Una famosa cita atribuida a Alfred Hitchcock nos recordaba que en el cine sólo se debe recurrir al diálogo cuando es imposible narrar de otra manera. No puedo estar más de acuerdo con la afirmación del maestro del suspense. El cine nació como un instrumento para canalizar la evolución de la historia y de la sociedad a través de la imagen. Sus inventores jamás pensaron que años más tarde el sonido y por tanto las conversaciones dialogadas convertirían al cinematógrafo en el sustituto de aquellos seriales radiofónicos que servían de medio de entretenimiento para una clase media que en esos primeros años del siglo XX disponía de pocos espacios audiovisuales con los que perder su tiempo libre. El sonido pervirtió la esencia natural del cine, esta es, la narración a través de la imagen. Admiro por tanto a esos pioneros que sabían contar una historia mediante el único recurso del montaje y la expresión sensorial lograda mediante la unión de imágenes no siempre conexas. El cine en esos años era algo más que la sucesión de escenas lineales. Era poesía. Un arte nuevo que expresaba las inquietudes, fobias y esperanzas de una nueva generación de artistas que divisaban en él ese arma capaz de modificar conciencias vadeando los límites de la creación experimental. Con la llegada del sonido esas expectativas fueron destruidas súbitamente. El séptimo arte optó por transformarse en una máquina de fabricar dinero proyectando películas ligadas más con el entretenimiento que con el riesgo artístico. No se obtuvieron malos resultados con esta nueva vía. Incluso la misma dio lugar a la aparición de un grupo de rebeldes que se resistían a caer en las trincheras del mercantilismo, distinguiéndose del resto de compañeros de gremio por forjar una carrera coherente con sus ideas y forma de discernir el cine, dejando de lado cualquier perspectiva de éxito comercial.

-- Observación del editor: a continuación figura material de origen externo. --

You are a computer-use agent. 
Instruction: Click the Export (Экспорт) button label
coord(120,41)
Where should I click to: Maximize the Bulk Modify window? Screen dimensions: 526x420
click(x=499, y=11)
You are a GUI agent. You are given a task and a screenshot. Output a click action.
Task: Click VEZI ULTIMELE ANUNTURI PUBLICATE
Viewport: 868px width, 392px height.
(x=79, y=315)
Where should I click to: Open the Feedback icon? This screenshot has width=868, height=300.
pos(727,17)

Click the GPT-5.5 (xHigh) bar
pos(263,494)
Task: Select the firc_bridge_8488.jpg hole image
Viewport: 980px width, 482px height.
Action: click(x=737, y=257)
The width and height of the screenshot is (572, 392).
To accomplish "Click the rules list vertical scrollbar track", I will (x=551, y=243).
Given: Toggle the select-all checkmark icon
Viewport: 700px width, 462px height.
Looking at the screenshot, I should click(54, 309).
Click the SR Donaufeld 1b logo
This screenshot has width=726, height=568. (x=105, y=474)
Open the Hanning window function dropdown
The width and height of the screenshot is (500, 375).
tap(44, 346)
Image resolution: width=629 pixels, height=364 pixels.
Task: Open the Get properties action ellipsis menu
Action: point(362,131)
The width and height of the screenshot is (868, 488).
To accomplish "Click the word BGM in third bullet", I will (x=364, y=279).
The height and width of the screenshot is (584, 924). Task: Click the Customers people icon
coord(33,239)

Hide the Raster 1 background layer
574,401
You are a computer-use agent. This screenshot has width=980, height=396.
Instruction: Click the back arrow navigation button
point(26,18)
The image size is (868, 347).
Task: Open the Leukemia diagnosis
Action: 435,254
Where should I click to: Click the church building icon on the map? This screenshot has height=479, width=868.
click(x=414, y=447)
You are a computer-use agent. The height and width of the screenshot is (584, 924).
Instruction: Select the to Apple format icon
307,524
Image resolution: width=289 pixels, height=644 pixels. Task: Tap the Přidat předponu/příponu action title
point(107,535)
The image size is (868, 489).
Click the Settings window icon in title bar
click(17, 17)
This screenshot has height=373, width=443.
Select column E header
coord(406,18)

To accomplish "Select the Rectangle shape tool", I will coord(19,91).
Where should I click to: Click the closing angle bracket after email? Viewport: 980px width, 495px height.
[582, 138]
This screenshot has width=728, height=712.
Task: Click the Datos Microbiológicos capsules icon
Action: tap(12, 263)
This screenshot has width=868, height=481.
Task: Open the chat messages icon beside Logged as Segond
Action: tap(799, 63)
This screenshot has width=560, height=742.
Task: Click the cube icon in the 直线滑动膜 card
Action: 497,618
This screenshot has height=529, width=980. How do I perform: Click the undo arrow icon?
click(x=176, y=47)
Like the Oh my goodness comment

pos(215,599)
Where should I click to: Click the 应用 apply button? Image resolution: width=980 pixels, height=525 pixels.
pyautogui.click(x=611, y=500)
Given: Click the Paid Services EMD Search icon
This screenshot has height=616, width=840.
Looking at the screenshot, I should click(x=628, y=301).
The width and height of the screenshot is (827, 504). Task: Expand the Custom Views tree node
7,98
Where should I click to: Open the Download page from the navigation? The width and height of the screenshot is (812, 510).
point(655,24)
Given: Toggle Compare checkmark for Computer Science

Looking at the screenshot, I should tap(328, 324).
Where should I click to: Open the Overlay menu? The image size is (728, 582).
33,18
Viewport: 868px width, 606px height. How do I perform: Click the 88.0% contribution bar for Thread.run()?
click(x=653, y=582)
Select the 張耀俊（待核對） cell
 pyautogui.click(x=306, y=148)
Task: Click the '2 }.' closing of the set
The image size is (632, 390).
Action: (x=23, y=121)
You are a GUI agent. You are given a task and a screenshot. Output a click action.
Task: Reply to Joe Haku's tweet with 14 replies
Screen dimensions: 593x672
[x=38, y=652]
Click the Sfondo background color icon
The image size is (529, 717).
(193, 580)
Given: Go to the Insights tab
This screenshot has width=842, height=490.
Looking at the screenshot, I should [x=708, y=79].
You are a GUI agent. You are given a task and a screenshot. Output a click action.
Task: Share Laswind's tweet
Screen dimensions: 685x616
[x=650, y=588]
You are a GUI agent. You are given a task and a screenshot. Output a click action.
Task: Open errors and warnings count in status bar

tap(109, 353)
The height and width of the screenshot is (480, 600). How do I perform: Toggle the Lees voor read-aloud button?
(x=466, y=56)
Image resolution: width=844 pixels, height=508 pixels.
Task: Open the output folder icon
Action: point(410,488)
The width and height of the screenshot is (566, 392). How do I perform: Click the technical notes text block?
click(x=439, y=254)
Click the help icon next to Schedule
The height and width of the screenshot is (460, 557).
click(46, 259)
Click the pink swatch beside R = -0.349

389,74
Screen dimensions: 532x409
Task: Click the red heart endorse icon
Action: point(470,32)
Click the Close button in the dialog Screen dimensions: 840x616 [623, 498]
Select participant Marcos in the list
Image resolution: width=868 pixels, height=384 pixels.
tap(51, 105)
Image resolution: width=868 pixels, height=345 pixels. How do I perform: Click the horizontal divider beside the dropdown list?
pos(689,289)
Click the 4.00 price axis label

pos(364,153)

Dentro de este grupo de cineastas cabe destacar al italiano Franco Piavoli. Tras contemplar los largometrajes realizados por este desconocido entre el gran público maestro del cine, he de decir que Piavoli merece ser reconocido como el último mohicano del cine puro tal como fue engendrado por los pioneros del séptimo arte. Su cine nada tiene que ver con lo convencionalmente aceptado. Los diálogos sobran por lo que para disfrutar plenamente de su propuesta, Piavoli busca espectadores exigentes, de esos que se hacen preguntas a medida que observan cualquier acontecimiento que sucede a su alrededor. Para este tipo de público, sin duda la obra de Piavoli no solo se convertirá en fundamental sino que cambiará su perspectiva de visionar el cine. Porque el cine de este genio plantea una vuelta a los orígenes. Un retorno a la imagen como único medio para narrar la historia planteada. Un regreso a la experimentación, a la metáfora y a la poesía como elementos agitadores de conciencias colectivas. Y lo que es más importante para un servidor, la recuperación de la sencillez y de los aspectos más cotidianos de la vida —muy alejados de esas prisas y preocupaciones del hombre contemporáneo que nos desvían de lo realmente importante— como único entorno en el que el ser humano puede alcanzar la felicidad y el sentido a su existencia.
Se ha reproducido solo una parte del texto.